__WHAT IS NEEDED__:
Take the entries that follow and write them out again, word for word.

Segment Start: SUPPLIED INFORMATION

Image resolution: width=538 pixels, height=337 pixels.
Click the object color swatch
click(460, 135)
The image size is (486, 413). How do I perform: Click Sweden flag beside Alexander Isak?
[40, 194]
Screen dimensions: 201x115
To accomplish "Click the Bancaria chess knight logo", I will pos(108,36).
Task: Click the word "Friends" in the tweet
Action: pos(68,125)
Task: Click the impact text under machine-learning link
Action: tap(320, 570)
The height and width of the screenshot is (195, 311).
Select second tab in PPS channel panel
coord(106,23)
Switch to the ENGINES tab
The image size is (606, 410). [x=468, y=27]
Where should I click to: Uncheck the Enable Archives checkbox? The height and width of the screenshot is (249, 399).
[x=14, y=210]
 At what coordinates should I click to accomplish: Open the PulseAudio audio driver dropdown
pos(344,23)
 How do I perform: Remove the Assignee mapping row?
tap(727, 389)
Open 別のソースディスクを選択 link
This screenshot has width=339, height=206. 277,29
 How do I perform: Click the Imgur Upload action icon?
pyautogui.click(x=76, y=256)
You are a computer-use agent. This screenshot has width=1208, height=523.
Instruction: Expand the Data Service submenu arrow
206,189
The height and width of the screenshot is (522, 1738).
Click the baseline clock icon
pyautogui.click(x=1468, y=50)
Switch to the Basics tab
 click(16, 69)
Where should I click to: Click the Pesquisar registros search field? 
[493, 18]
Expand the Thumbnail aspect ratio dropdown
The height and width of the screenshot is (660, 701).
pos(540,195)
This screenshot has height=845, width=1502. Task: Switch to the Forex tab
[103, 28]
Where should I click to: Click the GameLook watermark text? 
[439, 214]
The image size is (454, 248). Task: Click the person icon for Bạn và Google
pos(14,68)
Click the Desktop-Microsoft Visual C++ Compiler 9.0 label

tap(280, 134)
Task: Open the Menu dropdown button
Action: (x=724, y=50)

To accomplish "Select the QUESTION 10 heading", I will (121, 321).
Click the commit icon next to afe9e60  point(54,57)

Segment End: SUPPLIED INFORMATION

__ANSWER TO THIS PROBLEM__:
Image resolution: width=538 pixels, height=337 pixels.
Click the object color swatch
click(460, 135)
The image size is (486, 413). How do I perform: Click Sweden flag beside Alexander Isak?
[40, 194]
Screen dimensions: 201x115
To accomplish "Click the Bancaria chess knight logo", I will pos(108,36).
Task: Click the word "Friends" in the tweet
Action: pos(68,125)
Task: Click the impact text under machine-learning link
Action: tap(320, 570)
The height and width of the screenshot is (195, 311).
Select second tab in PPS channel panel
coord(106,23)
Switch to the ENGINES tab
The image size is (606, 410). [x=468, y=27]
Where should I click to: Uncheck the Enable Archives checkbox? The height and width of the screenshot is (249, 399).
[x=14, y=210]
 At what coordinates should I click to accomplish: Open the PulseAudio audio driver dropdown
pos(344,23)
 How do I perform: Remove the Assignee mapping row?
tap(727, 389)
Open 別のソースディスクを選択 link
This screenshot has width=339, height=206. 277,29
 How do I perform: Click the Imgur Upload action icon?
pyautogui.click(x=76, y=256)
You are a computer-use agent. This screenshot has width=1208, height=523.
Instruction: Expand the Data Service submenu arrow
206,189
The height and width of the screenshot is (522, 1738).
Click the baseline clock icon
pyautogui.click(x=1468, y=50)
Switch to the Basics tab
 click(16, 69)
Where should I click to: Click the Pesquisar registros search field? 
[493, 18]
Expand the Thumbnail aspect ratio dropdown
The height and width of the screenshot is (660, 701).
pos(540,195)
This screenshot has height=845, width=1502. Task: Switch to the Forex tab
[103, 28]
Where should I click to: Click the GameLook watermark text? 
[439, 214]
The image size is (454, 248). Task: Click the person icon for Bạn và Google
pos(14,68)
Click the Desktop-Microsoft Visual C++ Compiler 9.0 label

tap(280, 134)
Task: Open the Menu dropdown button
Action: (x=724, y=50)

To accomplish "Select the QUESTION 10 heading", I will (121, 321).
Click the commit icon next to afe9e60  point(54,57)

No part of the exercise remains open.